Data provided Start Marker

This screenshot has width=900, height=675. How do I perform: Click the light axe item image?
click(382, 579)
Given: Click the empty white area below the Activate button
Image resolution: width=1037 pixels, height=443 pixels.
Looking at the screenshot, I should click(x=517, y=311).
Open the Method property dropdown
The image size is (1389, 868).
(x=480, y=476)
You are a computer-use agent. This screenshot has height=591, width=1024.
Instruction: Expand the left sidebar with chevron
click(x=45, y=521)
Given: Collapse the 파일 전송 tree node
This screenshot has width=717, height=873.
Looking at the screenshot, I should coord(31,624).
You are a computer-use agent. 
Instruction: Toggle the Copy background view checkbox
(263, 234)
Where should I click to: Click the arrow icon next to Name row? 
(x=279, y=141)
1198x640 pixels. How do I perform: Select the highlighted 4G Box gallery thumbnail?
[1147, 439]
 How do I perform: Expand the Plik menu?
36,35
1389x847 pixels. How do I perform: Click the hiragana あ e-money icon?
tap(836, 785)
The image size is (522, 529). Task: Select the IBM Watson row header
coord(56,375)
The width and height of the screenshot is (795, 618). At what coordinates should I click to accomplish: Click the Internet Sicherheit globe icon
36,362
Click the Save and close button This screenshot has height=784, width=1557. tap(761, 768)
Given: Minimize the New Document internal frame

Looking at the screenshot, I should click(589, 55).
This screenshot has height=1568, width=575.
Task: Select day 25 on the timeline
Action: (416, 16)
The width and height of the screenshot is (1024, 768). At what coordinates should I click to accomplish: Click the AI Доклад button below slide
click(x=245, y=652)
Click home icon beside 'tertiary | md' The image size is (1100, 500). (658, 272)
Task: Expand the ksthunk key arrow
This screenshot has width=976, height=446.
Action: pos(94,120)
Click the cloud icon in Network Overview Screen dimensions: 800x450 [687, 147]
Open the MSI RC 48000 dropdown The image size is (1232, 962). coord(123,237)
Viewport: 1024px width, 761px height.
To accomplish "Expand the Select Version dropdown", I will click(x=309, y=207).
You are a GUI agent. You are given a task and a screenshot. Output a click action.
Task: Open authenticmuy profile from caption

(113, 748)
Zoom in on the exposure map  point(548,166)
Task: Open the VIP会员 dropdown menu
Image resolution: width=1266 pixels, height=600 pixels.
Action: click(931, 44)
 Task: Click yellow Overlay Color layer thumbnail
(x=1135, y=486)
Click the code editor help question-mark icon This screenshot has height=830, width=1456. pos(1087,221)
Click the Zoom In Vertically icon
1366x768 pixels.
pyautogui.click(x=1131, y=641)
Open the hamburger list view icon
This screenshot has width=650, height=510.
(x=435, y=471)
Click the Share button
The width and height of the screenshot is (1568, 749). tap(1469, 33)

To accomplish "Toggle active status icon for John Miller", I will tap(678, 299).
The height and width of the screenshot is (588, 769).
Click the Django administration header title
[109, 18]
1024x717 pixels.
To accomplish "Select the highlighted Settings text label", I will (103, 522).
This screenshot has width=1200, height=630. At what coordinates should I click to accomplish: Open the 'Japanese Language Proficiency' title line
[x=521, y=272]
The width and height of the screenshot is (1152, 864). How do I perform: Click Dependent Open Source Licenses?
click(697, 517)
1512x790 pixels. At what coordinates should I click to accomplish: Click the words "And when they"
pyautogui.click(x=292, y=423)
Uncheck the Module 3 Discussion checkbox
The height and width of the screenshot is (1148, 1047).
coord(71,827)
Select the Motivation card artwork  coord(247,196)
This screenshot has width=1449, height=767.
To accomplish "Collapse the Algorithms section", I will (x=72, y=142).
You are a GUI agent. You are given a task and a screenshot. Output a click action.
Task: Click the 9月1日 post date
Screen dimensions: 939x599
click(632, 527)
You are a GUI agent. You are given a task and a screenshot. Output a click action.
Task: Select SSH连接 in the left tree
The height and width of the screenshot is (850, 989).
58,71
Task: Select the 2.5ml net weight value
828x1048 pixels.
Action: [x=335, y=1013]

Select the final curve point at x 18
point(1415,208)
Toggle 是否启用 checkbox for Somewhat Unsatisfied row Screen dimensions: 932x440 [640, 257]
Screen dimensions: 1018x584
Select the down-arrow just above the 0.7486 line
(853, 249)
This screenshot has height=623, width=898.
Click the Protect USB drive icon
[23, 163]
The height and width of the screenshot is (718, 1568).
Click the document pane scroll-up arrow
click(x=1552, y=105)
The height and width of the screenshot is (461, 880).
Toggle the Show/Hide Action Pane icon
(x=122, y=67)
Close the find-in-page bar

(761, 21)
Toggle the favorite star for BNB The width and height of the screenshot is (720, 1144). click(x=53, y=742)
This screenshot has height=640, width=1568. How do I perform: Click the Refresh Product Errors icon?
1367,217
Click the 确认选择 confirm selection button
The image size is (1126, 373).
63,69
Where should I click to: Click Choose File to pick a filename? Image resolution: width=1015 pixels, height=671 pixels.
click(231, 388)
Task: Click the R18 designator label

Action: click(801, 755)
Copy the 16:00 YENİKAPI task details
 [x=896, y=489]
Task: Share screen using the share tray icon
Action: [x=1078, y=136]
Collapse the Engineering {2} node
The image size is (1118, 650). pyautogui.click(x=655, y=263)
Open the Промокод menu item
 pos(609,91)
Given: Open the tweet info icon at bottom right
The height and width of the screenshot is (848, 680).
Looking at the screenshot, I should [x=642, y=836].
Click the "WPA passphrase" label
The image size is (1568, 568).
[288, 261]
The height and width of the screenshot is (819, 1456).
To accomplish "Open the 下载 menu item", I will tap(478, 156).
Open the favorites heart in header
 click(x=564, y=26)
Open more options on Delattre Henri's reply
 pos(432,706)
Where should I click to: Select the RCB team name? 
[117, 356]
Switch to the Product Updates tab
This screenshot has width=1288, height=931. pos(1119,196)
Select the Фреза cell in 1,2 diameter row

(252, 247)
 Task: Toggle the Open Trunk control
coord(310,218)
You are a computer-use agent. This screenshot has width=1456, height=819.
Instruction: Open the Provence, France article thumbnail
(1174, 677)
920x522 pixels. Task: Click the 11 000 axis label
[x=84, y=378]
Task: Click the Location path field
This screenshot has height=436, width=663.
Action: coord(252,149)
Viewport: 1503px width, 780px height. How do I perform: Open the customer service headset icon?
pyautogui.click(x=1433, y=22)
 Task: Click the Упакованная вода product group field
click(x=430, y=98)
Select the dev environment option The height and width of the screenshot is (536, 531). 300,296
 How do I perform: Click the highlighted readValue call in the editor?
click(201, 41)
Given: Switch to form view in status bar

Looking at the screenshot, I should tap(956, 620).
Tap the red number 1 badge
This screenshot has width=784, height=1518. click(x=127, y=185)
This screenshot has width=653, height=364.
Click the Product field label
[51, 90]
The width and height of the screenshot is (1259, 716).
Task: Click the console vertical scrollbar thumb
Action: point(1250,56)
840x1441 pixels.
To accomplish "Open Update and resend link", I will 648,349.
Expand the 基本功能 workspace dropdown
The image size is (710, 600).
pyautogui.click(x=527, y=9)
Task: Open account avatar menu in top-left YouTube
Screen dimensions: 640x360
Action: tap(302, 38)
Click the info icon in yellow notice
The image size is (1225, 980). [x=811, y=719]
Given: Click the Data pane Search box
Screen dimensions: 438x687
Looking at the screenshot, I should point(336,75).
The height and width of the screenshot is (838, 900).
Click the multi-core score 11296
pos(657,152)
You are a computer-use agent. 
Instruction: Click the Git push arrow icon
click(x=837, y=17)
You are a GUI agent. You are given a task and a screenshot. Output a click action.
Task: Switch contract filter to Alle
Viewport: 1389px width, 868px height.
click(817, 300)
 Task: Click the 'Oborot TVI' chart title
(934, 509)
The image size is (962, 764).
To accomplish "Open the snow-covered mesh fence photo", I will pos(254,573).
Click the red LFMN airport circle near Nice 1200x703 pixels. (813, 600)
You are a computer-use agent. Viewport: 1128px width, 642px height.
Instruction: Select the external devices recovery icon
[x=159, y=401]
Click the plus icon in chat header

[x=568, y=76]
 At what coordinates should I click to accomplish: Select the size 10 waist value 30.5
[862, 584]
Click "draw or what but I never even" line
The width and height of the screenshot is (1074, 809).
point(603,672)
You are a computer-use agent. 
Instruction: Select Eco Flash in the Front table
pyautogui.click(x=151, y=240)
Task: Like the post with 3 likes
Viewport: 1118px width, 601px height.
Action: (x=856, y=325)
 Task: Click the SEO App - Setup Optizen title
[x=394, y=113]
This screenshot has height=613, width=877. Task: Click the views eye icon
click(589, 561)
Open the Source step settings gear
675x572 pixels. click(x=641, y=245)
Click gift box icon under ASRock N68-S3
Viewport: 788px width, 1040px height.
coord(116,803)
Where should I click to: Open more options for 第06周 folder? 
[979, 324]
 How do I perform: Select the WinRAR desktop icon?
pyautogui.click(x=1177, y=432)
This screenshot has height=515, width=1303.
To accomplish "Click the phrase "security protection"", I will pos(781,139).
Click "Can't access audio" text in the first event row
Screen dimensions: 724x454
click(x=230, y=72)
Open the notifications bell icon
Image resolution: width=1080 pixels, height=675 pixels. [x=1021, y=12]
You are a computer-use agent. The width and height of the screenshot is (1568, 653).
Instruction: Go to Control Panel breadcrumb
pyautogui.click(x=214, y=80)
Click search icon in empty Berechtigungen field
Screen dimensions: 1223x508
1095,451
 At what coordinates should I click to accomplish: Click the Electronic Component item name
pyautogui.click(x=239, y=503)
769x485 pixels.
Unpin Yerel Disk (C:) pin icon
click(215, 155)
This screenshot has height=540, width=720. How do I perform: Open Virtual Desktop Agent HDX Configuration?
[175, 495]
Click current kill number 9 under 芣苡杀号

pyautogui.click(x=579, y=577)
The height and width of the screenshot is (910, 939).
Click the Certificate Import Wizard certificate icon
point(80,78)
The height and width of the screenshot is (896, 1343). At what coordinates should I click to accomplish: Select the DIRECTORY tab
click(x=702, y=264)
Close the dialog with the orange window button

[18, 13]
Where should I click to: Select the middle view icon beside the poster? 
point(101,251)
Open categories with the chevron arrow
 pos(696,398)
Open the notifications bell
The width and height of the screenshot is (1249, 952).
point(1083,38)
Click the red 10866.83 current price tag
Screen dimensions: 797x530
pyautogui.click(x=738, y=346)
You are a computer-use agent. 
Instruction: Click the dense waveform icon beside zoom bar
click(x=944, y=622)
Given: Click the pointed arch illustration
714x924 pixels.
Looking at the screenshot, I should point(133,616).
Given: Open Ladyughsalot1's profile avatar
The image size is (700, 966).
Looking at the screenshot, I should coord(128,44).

Data provided End Marker

▶ **Problem details**:
Whenever a line in the entries above includes the word "will", pull that line out.

▶ **Your response**:
To accomplish "Expand the Select Version dropdown", I will click(x=309, y=207).
To accomplish "Toggle active status icon for John Miller", I will tap(678, 299).
To accomplish "Select the highlighted Settings text label", I will (103, 522).
To accomplish "Collapse the Algorithms section", I will (x=72, y=142).
To accomplish "Open the 下载 menu item", I will tap(478, 156).
To accomplish "Open Update and resend link", I will 648,349.
To accomplish "Open the snow-covered mesh fence photo", I will pos(254,573).
To accomplish "Click the phrase "security protection"", I will pos(781,139).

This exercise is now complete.